Friday, January 18th, 2019

Tim and I once played a game we called Trying to Gross Each Other Out, which eventually turned into a brainstorm to figure out what we thought were the ten worst ways to die. I don’t know why only ten. I guess just to keep the list manageable.

The ten ways we came up with were: falling, burned, suffocated, disemboweled, torn to pieces, cut to pieces, cut in half, impaled, crushed, and wasted by disease. We tended to name the categories a little more, ah, colorfully because, after all, this was a gross-out.

Dave’s list:

falling ten thousand feet from an airplane
burned at the stake
eviscerated by a pack of wild hyenas
butchered by axe-wielding psycho
torn limb from limb by gorillas
slow death by disease
impaled on giant spike
buried alive
slowly crushed to death
cut in half by giant propeller

In case you haven’t already gone to another web page in disgust and you’re still with me, here’s how I decided that falling to my death was worse than being eviscerated by wild animals: I started out with the scariest way to die. To me there’s nothing worse than falling. Nothing. Some people like jumping from airplanes, and I even tried it because everybody made it look so fun, only to find out it scared the holy hell out of me. It is the activity most fundamentally opposed to fun that I can think of, and I figure the only thing that could make it worse would be falling to my death.

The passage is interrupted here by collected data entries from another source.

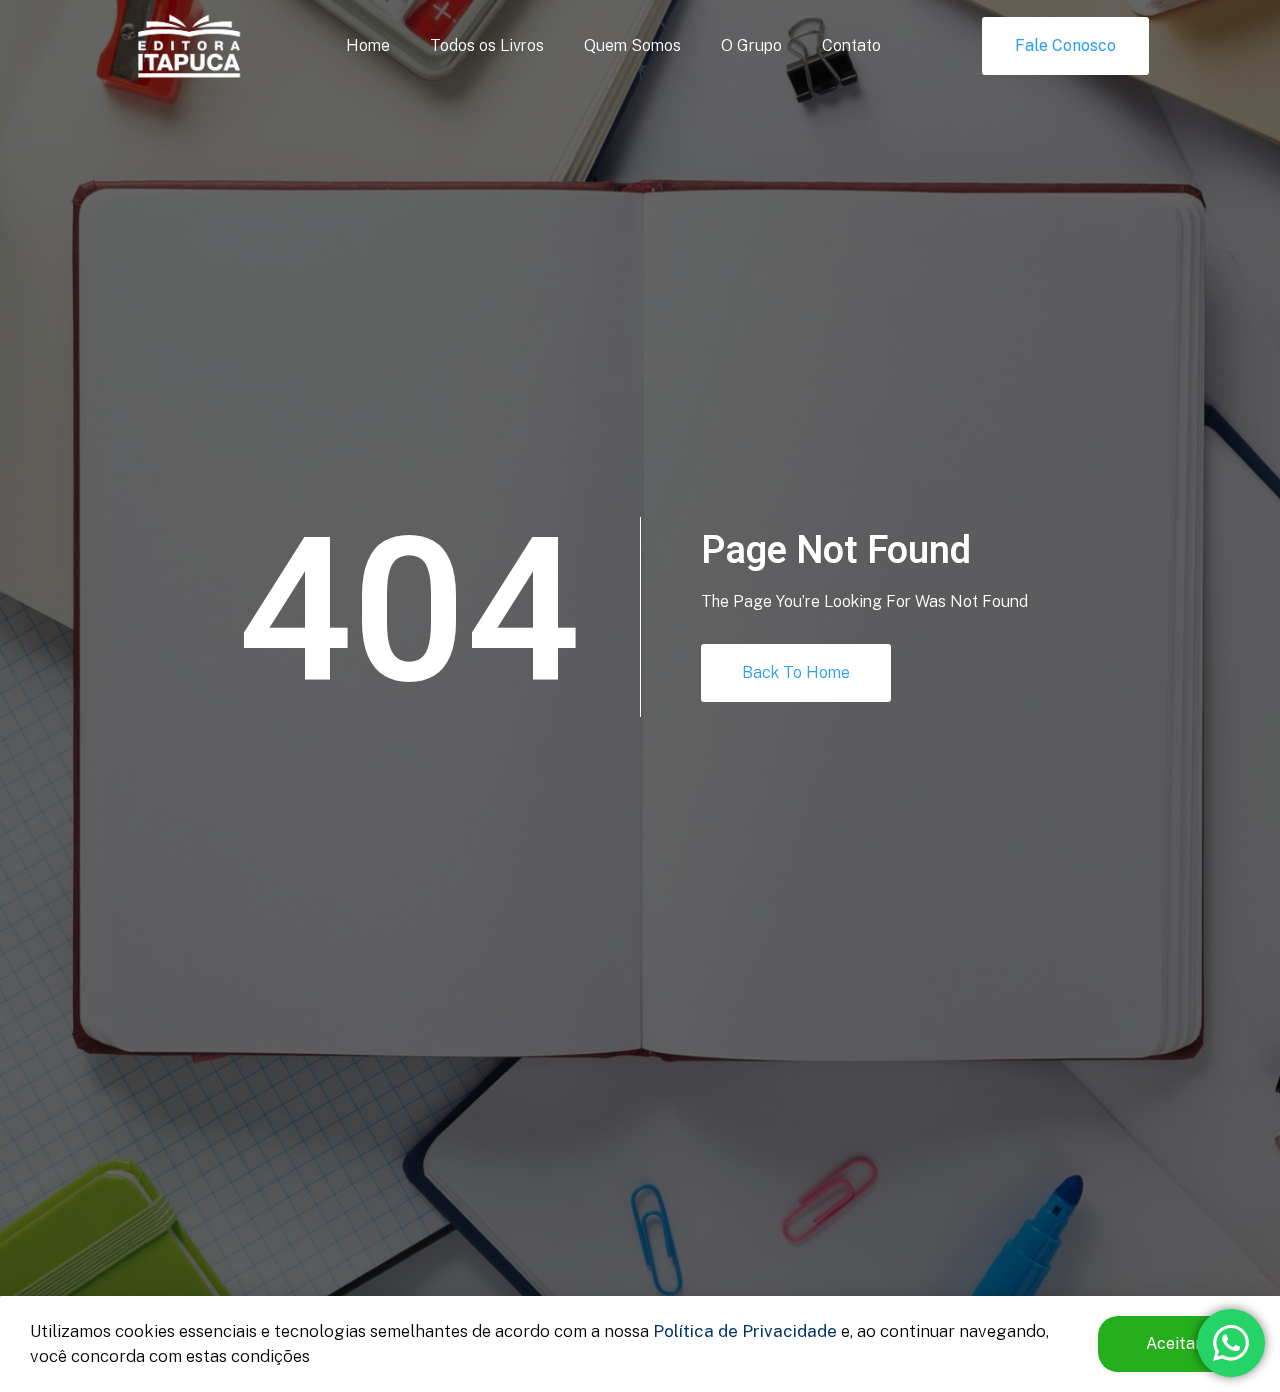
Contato (851, 45)
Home (368, 45)
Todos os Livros (487, 45)
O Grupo (751, 45)
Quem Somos (632, 45)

Then I looked at the next thing on our list and asked myself: If I had to choose between being burned to death or falling to death, which would I pick? Well, since falling to my death is the most awful thing I can conceive of, it’s a no-brainer. And then, being eaten alive sounds pretty awful, but I can’t imagine it being worse than perishing by fire. And so on.

I showed Tim my list after I was done. “Dude! You put falling at the top?” I get this from people all the time. Almost nobody had the reaction I got from skydiving.

Tim’s list:

butchered by axe-wielding psycho
eviscerated by a pack of wild hyenas
burned at the stake
torn limb from limb by gorillas
impaled on giant spike
slowly crushed to death
falling ten thousand feet from an airplane
slow death by disease
buried alive
cut in half by giant propeller

He put being cut to pieces at the top because the murderous intent made it the scariest thing he could imagine. Same thing for being messily devoured.

Barb’s only comment on our game, when she passed through the room and heard about ten seconds of our conversation, was, “You guys are sick.” And women say they want men to open up to them. No, they don’t.